"God has made everything beautiful for its own time. He has planted eternity in the human heart, but even so, people cannot see the whole scope of God's work from beginning to end." —Ecclesiastes 3:11 (NLT)
Throughout our lives, friendships will come and go. Sometimes it's easy to say goodbye to people, and other times, the end of a friendship can be devastatingly painful. This can be a particularly tough situation if the other person is responding aggressively or otherwise negatively to the situation.
"The Lord is near to the brokenhearted and saves the crushed in spirit." —Psalm 34:18
With some friendships, it's important to acknowledge that nobody will ever "fill the gap" left by the lost friend. Each individual we come to know and love carves out their own place in our hearts and plays certain roles in our lives. When we lose those relationships—because of death, sin, or distance—that hole is never really filled again—at least not in the same way.

+-------+

◆ Challenges
A - In the passage on losing friendships, what three causes are named for losing a relationship?
B - Carry on the passage on losing friendships from its final sentence.

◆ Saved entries
+-------+

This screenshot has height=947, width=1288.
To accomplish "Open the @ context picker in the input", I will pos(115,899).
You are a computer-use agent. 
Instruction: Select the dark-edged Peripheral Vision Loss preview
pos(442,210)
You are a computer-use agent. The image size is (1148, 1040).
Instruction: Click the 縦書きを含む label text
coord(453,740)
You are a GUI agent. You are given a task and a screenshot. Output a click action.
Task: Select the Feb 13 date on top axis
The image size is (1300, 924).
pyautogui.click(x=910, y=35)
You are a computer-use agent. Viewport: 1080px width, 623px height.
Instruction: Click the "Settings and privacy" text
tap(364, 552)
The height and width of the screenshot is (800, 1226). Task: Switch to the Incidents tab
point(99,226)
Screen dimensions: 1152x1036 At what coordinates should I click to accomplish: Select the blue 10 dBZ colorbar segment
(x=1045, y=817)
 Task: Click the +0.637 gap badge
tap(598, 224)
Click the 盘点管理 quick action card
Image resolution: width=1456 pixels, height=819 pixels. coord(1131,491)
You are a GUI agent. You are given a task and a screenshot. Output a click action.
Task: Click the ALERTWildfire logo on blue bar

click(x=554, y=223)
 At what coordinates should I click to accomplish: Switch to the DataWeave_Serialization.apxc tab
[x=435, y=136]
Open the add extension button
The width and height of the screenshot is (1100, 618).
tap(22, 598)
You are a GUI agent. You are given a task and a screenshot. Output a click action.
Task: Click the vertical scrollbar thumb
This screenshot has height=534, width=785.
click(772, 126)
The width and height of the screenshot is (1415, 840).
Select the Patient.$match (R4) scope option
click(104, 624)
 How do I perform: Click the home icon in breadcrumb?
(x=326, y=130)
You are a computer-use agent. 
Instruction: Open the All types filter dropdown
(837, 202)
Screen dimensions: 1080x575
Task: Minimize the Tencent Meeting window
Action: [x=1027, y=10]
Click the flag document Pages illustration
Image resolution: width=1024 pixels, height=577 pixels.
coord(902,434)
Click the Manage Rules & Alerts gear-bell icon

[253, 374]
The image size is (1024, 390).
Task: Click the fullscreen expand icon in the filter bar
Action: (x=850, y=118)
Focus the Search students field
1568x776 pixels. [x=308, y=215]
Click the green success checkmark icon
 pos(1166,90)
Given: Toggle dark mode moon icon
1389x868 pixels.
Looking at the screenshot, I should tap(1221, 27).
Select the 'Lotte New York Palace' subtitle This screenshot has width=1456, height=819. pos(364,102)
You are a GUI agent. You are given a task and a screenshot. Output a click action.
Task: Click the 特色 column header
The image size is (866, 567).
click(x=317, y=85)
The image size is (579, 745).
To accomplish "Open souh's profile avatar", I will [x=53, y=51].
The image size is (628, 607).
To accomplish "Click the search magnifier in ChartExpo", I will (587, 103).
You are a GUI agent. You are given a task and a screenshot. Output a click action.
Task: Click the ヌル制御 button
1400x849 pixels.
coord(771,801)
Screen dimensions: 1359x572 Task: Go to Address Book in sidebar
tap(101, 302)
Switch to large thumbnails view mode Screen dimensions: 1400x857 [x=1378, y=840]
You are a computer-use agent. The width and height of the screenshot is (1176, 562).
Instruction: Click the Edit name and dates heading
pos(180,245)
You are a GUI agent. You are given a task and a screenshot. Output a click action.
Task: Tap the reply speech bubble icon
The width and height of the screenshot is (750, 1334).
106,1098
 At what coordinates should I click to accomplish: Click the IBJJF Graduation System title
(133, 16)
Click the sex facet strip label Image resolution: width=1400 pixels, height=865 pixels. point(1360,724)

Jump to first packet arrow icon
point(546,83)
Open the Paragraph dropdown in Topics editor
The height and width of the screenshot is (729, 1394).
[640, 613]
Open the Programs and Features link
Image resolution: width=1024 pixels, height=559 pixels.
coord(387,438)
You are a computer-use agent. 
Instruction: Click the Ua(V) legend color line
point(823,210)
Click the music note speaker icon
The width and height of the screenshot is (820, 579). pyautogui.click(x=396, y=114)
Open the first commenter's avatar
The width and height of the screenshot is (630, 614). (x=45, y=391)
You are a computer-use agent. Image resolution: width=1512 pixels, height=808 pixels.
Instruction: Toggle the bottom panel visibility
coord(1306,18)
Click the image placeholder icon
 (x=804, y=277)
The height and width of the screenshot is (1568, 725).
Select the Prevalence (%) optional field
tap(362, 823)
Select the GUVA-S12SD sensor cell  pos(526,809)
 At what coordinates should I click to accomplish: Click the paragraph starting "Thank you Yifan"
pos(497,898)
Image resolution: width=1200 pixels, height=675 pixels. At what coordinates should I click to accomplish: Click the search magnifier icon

+-------+

◆ Answers for the exercise
A - Death, sin, or distance.

B -
It's OK to acknowledge the reality of that empty space as well as the hurt it causes. Trying to convince yourself that someone else can fit into the exact same space as the one you lost is not helpful for your heart or mental health.

"Look, God's home is now among his people! He will live with them, and they will be his people. God himself will be with them. He will wipe every tear from their eyes, and there will be no more death or sorrow or crying or pain. All these things are gone forever." —Revelation 21:3-4 (NLT)
Relationships between two believers never really end in an eternal sense. They're only put on hold. If both you and your friend are saved, then that relationship will be restored, one day in Heaven. One of the greatest blessings of salvation is knowing that we have the chance to see our friends and family again—without all the sins and death that split us apart (Revelation 21:3-4).
Of course, here and now, while we're in the midst of suffering, knowing that we'll meet friends again in Heaven doesn't take all the pain away, but it does help us look ahead.
"There are 'friends' who destroy each other, but a real friend sticks closer than a brother." —Proverbs 18:24 (NLT)
Take comfort in knowing that, in the absence of a lost friendship, there may be someone else to take up a new spot in your life. They won't take the exact same place in your heart as your prior friendship, but they can take the same kind of place. There are other people, other bonds, and other relationships to be had in life.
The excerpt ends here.